Put each line of the data below into a numbered list, skipping any blank lines and omitting the pictures.

*Exercise materials*:
>> start
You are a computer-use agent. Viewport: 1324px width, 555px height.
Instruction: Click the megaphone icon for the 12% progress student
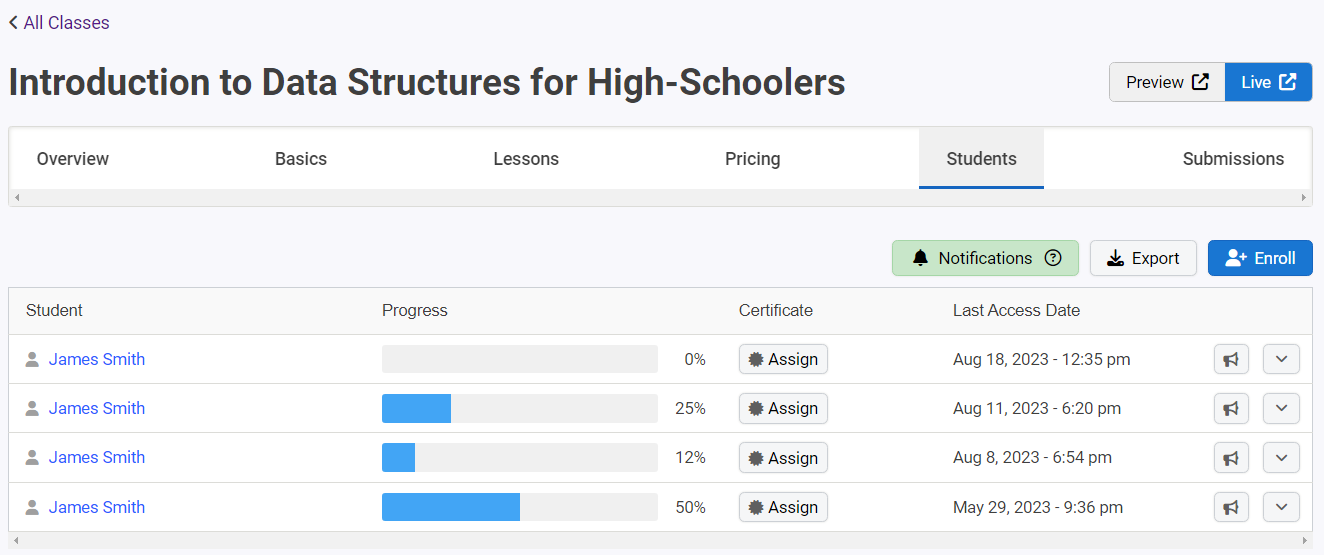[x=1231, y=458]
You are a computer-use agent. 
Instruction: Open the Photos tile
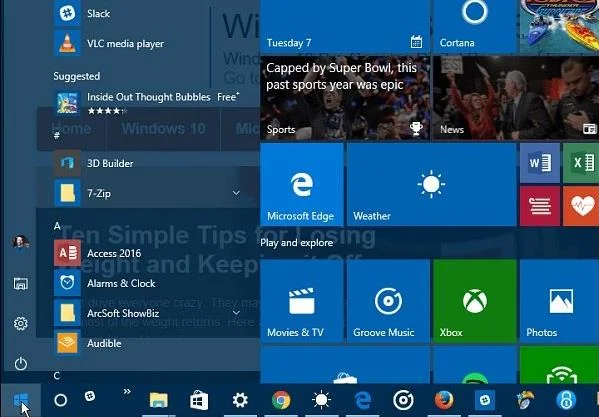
>> end
*Solution for this task*:
1. You are a computer-use agent. Viewport: 1324px width, 555px height.
2. Instruction: Click the megaphone icon for the 12% progress student
3. [x=1231, y=458]
4. You are a computer-use agent. 
5. Instruction: Open the Photos tile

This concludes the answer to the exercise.